Closed Saransh-cpp closed 3 months ago
Any update on the tests for this PR?
Hi, this already has tests! I think I forgot to request a review.
Hi @jpivarski, thanks for the review and fixing the PR! Sorry for taking too long to respond here. The MWE below shows why I added the if
condition in this PR -
import awkward as ak
import numpy
class SuperVector:
def add(self, other):
return ak.zip(
{"x": self.x + other.x, "y": self.y + other.y},
with_name="VectorTwoD",
behavior=self.behavior,
)
@ak.mixin_class(ak.behavior)
class VectorTwoD(SuperVector):
def __eq__(self, other):
return ak.all(self.x == other.x) and ak.all(self.y == other.y)
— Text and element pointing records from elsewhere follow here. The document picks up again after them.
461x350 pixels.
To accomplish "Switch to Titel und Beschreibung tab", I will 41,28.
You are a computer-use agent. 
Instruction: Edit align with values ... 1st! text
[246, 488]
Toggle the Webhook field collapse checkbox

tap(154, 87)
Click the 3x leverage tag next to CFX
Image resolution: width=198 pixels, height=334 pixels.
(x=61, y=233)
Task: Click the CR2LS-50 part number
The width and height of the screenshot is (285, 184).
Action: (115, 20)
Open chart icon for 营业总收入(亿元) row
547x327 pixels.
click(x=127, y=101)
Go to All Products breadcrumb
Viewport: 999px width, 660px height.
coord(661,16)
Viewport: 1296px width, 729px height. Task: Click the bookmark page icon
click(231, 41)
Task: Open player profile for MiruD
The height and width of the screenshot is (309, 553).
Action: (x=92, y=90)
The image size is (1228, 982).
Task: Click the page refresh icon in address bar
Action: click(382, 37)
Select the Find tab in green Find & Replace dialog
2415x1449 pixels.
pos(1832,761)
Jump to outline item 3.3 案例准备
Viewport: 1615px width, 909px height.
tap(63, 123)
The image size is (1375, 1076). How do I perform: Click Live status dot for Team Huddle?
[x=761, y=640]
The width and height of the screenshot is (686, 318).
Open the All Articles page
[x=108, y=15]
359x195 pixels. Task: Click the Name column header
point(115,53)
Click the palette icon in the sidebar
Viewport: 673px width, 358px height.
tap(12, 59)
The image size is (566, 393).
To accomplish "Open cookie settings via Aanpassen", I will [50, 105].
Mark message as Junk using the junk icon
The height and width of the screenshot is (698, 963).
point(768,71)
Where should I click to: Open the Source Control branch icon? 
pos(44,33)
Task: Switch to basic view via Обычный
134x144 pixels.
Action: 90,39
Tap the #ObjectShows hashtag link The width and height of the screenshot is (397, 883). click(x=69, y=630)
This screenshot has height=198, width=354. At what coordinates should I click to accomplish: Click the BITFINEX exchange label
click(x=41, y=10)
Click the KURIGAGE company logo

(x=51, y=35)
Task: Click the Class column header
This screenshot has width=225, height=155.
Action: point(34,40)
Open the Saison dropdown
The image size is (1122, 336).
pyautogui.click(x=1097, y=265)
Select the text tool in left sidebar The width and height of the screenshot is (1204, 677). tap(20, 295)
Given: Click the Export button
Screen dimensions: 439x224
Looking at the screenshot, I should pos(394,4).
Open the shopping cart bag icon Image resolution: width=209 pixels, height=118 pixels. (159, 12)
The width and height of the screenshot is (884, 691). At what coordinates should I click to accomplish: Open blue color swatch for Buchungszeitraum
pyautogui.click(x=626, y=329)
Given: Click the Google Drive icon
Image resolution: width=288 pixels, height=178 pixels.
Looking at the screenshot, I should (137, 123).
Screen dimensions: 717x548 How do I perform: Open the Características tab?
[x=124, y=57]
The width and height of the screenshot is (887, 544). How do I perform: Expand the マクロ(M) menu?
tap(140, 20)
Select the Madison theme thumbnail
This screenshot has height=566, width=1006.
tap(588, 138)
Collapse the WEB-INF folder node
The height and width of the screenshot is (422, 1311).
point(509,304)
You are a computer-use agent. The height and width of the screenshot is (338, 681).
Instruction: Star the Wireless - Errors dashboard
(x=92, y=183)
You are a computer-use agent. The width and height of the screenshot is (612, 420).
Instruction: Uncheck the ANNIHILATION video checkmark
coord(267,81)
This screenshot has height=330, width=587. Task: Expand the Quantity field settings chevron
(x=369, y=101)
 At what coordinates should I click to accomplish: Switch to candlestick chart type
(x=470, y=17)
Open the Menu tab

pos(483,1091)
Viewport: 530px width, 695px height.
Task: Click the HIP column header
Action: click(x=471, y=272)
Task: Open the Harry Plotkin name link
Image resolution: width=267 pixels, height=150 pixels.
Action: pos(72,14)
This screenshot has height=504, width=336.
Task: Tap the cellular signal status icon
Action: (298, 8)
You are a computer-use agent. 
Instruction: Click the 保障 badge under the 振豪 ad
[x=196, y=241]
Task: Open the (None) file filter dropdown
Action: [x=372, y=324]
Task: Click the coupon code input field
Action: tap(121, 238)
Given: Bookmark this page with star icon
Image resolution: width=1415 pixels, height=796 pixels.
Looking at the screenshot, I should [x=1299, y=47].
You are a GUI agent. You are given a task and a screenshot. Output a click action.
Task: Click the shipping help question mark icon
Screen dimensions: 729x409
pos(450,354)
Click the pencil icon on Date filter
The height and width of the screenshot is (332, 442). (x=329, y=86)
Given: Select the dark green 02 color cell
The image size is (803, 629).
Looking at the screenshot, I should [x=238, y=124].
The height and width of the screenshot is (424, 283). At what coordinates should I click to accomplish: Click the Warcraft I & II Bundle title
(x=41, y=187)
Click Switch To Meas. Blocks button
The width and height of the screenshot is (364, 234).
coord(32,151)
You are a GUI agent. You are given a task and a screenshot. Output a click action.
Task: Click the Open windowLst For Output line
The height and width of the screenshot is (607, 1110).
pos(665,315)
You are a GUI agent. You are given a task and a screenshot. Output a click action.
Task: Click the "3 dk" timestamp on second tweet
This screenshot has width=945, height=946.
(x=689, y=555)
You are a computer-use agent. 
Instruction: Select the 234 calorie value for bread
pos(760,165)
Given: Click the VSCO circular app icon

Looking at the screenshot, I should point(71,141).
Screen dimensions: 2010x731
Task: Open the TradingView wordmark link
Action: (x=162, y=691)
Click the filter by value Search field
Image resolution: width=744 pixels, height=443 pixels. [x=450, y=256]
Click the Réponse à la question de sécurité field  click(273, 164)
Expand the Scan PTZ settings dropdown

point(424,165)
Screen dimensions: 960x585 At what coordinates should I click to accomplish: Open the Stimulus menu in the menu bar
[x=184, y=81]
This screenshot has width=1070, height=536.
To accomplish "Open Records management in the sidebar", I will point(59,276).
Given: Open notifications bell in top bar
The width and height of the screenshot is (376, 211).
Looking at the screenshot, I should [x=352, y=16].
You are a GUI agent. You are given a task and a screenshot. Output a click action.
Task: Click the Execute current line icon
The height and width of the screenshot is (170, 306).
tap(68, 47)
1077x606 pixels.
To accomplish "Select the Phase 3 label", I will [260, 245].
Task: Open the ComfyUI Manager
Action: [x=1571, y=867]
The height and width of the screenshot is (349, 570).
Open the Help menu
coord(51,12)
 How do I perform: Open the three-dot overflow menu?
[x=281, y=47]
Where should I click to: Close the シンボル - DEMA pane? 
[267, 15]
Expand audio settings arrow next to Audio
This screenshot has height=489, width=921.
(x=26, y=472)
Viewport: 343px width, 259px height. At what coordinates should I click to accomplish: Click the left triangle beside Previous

ak.behavior[numpy.add, "VectorTwoD", "VectorTwoD"] = lambda v1, v2: v1.add(v2)
print(ak.behavior)
@ak.mixin_class(ak.behavior)
class VectorTwoDAgain(VectorTwoD):
pass
print(ak.behavior)
# ('*', 'VectorTwoDAgain'): <class '__main__.VectorTwoDAgainArray'>
# 'VectorTwoDAgain': <class '__main__.VectorTwoDAgainRecord'>
ak.behavior.update(
ak._util.copy_behaviors(VectorTwoD, VectorTwoDAgain, ak.behavior)
)
print(ak.behavior)
# ('*', 'VectorTwoDAgain'): <class '__main__.VectorTwoDArray'> -> removing the star condition (the class is wrong)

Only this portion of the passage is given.